- Genre: Crime drama
- Created by: Courtney A. Kemp & Sascha Penn
- Based on: Power created by Courtney A. Kemp
- Starring: Spence Moore; Charlie Mann; Mekai Curtis; Zuri Reed; Camila Perez;
- Country of origin: United States
- Original language: English

Production
- Executive producers: Courtney A. Kemp; 50 Cent; Sascha Penn; Mark Canton; Kevin Fox; Pete Chatmon; Chris Salek;
- Production companies: Ballpoint Productions; End of Episode, Inc.; G-Unit Film & Television Inc.; Atmosphere Television; Canton Entertainment; CBS Studios; Lionsgate Television;

Original release
- Network: Starz

Related
- Power Universe

= Power: Origins =

Upcoming American drama series

Power: Origins is an upcoming American crime drama television series created by Sascha Penn that is set to premiere on Starz.

==Premise==
It is the fourth upcoming spin-off and second prequel of Power. Set in the late 1990s and early 2000s, it will follow the early lives of James St. Patrick and Tommy Egan. It will be the fifth installment of the Power Universe and a sequel to Power Book III: Raising Kanan. Starz described the series as "a fun, rambunctious exploration of a new time period in the Power franchise," and stated that it centers on "the unbridled audacity of young men on the rise, determined to become legends in the game."

==Cast==
===Main===
- Spence Moore II as James "Ghost" St. Patrick
- Charlie Mann as Thomas "Tommy" Egan
- Mekai Curtis as Kanan Stark
- Zuri Reed as Tasha Green
- Camila Perez as Angela Valdes

===Recurring===
- Jennifer Ferrin as Kate Egan
- Lizzy DeClement as Jill Wexler
- Lenny Platt as Lenny Seidell
- Armani Gabriel as J-Boogs
- Everett Osborne as Omay Moreau
- Jason Dirden as Traymont Stinson
- Kelly McCreary as Melanie Rivers
- Hill Harper as Burns
- Nadia Dajani as Teresa Boselli
- Damon Gupton as Glover Archibald
- Tonya Pinkins as Grandma Charlayne
- Dominic Rains as Fred Drexel
- Leslie Grossman as Florence "Flossie" Siegel
- Asjha Cooper as Jarita

==Production==
===Development===
In March 2024, Starz announced that Power: Origins the prequel series of Power about the origin story of Ghost and Thomas "Tommy" Egan was in development.
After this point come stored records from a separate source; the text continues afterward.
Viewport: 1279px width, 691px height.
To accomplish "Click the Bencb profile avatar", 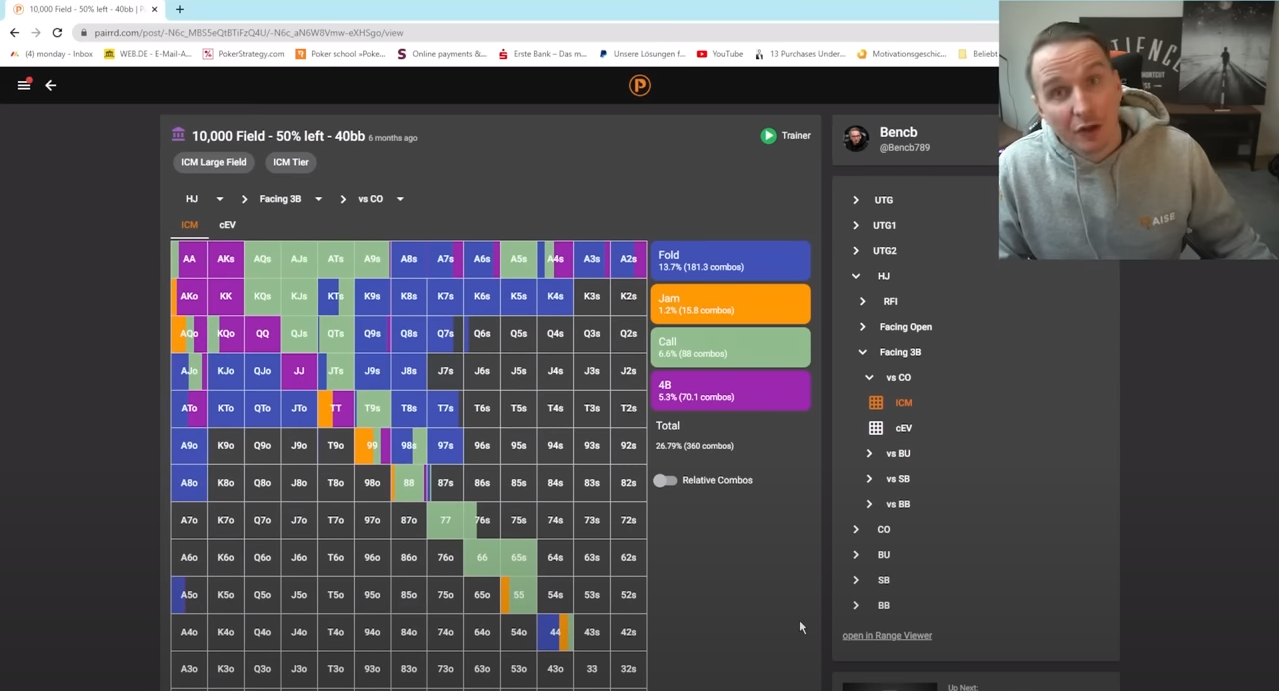I will (856, 139).
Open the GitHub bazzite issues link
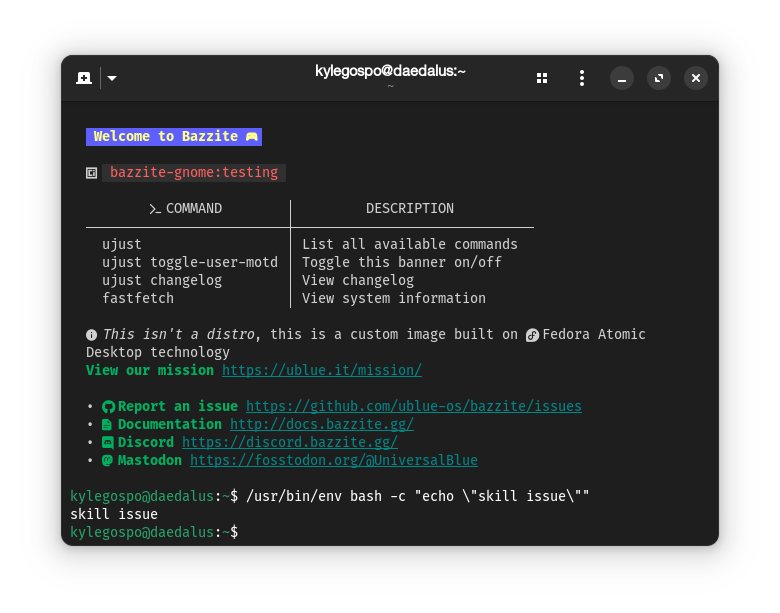 tap(413, 406)
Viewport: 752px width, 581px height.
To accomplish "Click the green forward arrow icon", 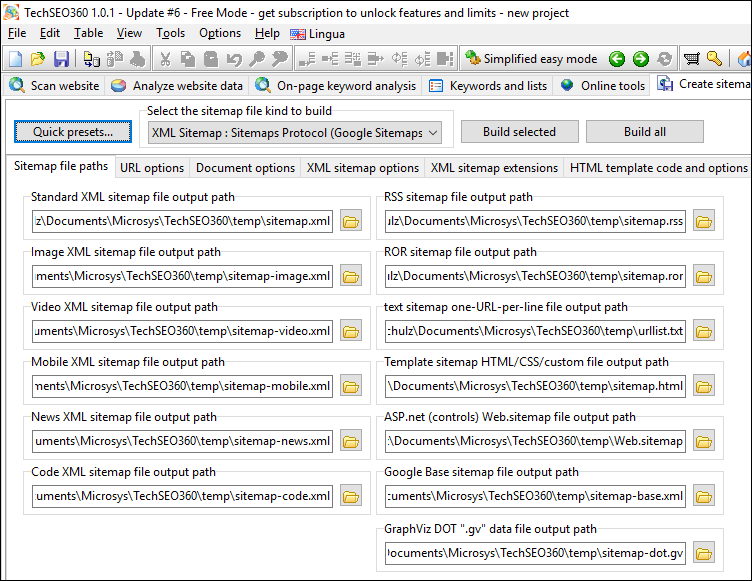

Sascha Penn is the executive producer for the series, alongside the creator of Power Courtney A. Kemp through her production company End of Episode, Curtis “50 Cent” Jackson through G-Unit Films and Television Inc., Mark Canton through Canton Entertainment, Pete Chatmon who also serves as director and Chris Selak, with Lionsgate Television producing the series. In June 2025, it was revealed that the series had opened its writing rooms, with Penn serving as showrunner. In July 2025, it was announced that Starz had greenlighted the series, and it would consist of 18 episodes.

===Casting===
In July 2025, it was announced that Mekai Curtis would reprise the role of early adult Kanan Stark in the series, which he has portrayed in Power Book III: Raising Kanan. In September 2025, Spence Moore and Charlie Mann were cast as "Ghost" and "Tommy" respectively. In December 2025, Jennifer Ferrin, Lizzy DeClement, Lenny Platt, Armani Gabriel, Everett Osborne and Jason Dirden were cast in recurring roles. In January 2026, Kelly McCreary, Hill Harper, Nadia Dajani, Damon Gupton, Tonya Pinkins were cast in recurring roles. In February 2026, Dominic Rains joined the recurring cast of the series. In March 2026, Zuri Reed was cast as series regular, playing the younger version of Tasha St. Patrick of Power. In July 2026, Asjha Cooper joined the cast as a series regular. Leslie Grossman joined the recurring cast in August 2026.

===Filming===
In December 2025, it was confirmed that the production of the series got underway in New York and by August 2026 it was confirmed to be over.